The bubble shrinking a bit as conference tournaments wound down played a role. Minimally, upsets in the ASUN, Big South and MAAC tournaments took away three bubble spots, and for Pitt, the second team out of the field, that was enough.
Louisville was not among the first four teams out, so it being left out is due to other factors. One is the relative mediocrity of the ACC this season. Being around .500 in the ACC is usually enough to get you into the tournament, because that typically also means your RPI is going to be in good shape.
But this year was different, with just two ACC teams, Notre Dame, the regular-season champion, and Duke, the tournament champion, boasting top-20 RPIs.

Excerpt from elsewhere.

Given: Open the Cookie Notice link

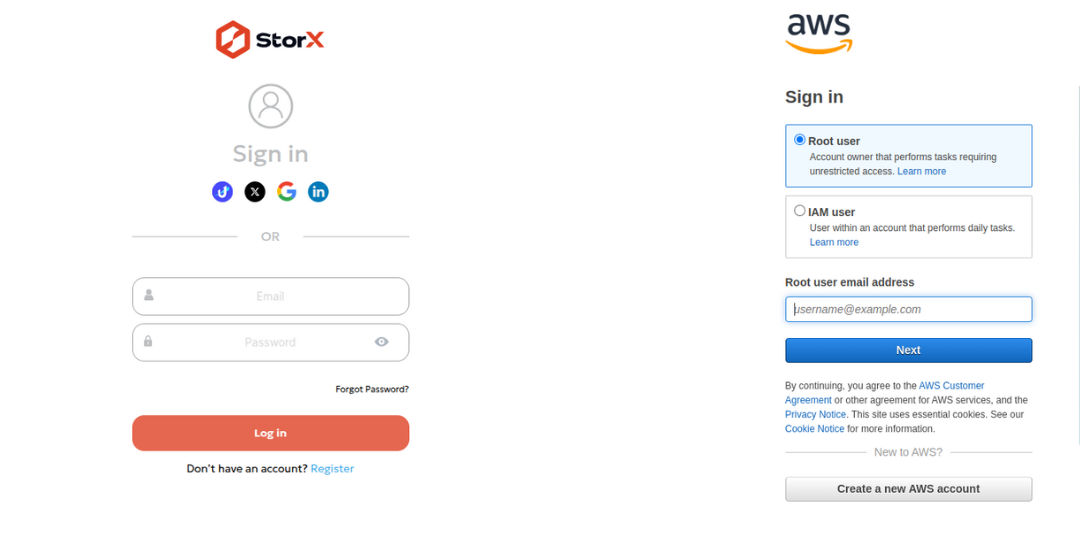Looking at the screenshot, I should 815,429.
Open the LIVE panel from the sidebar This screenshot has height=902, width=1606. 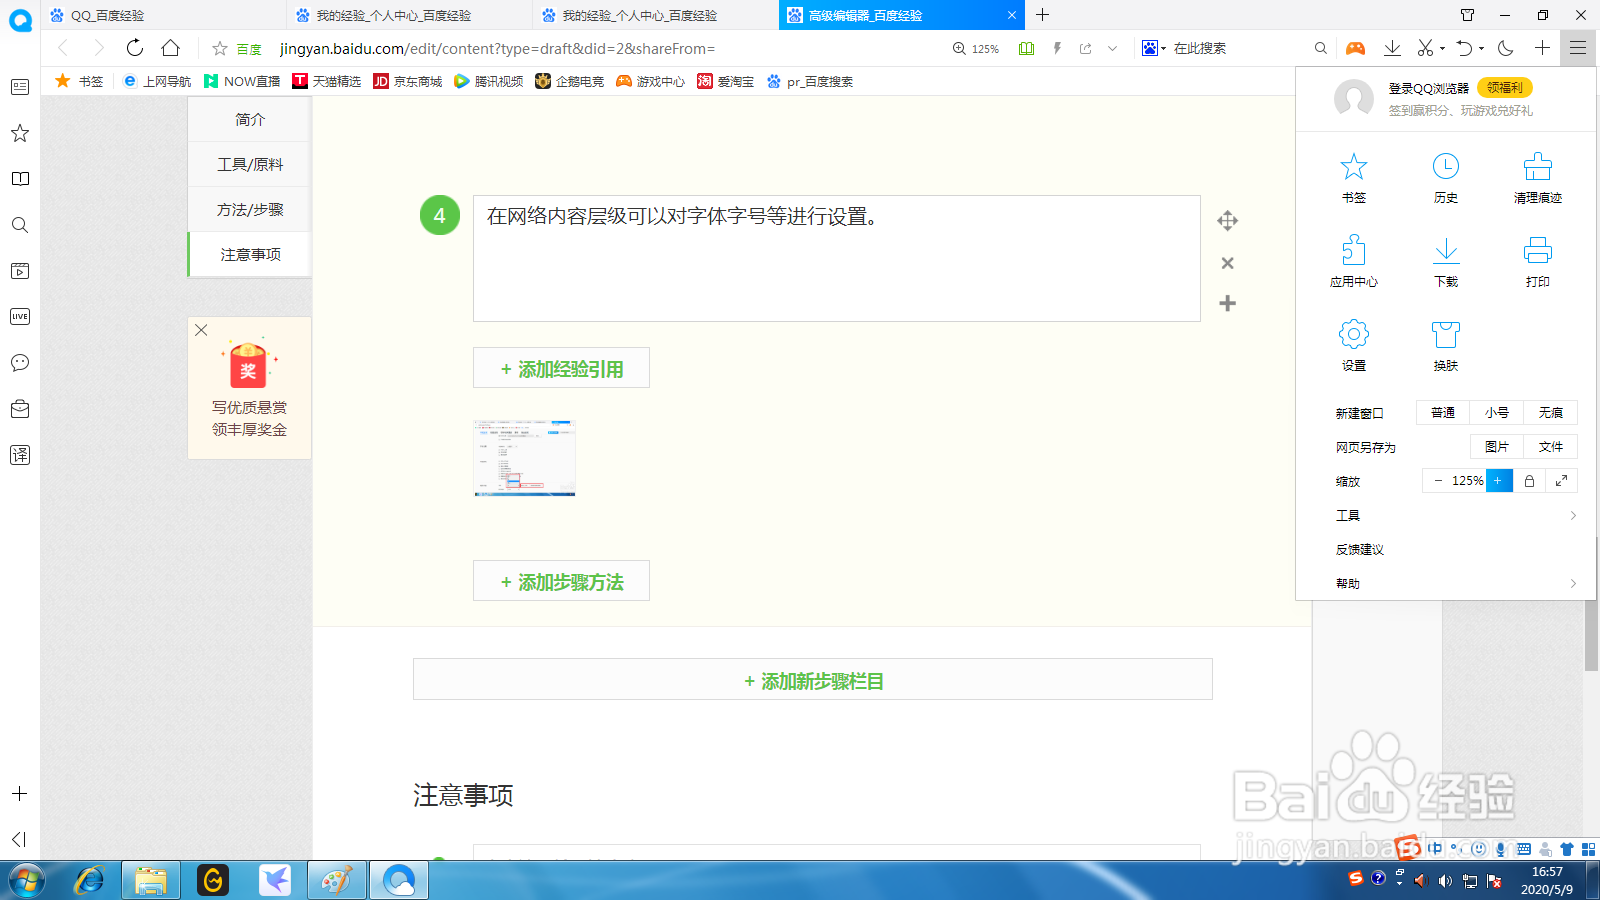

Resume-changing series wins in the ACC this season just didn’t exist to the same extent, so once Louisville started taking on water, there was little it could do to claw back, especially since the league played 36 conference games, which limited how much teams were able to bolster resumes through non-conference games.
We will never know what Louisville would have done with two other non-conference weekends, but we do know that the non-conference schedule it played did not help its cause. Its two pre-ACC series were against Bellarmine and Western Illinois. Whether those series were already scheduled or were pivoted to once Covid made scheduling tougher this season is immaterial to the resume. Outside of a late-season midweek win over Vanderbilt, there were just no marquee non-conference wins to hang its hat on.
At every turn, the selection committee this season has made it clear that it was fairly unimpressed with the ACC. Just two league sites were chosen among the 20 potential hosts. Notre Dame, the runaway league champ and the ACC’s only host, was not a top-eight seed. And today, two of the three true bubble teams in the conference, along with North Carolina, which got in, were left out.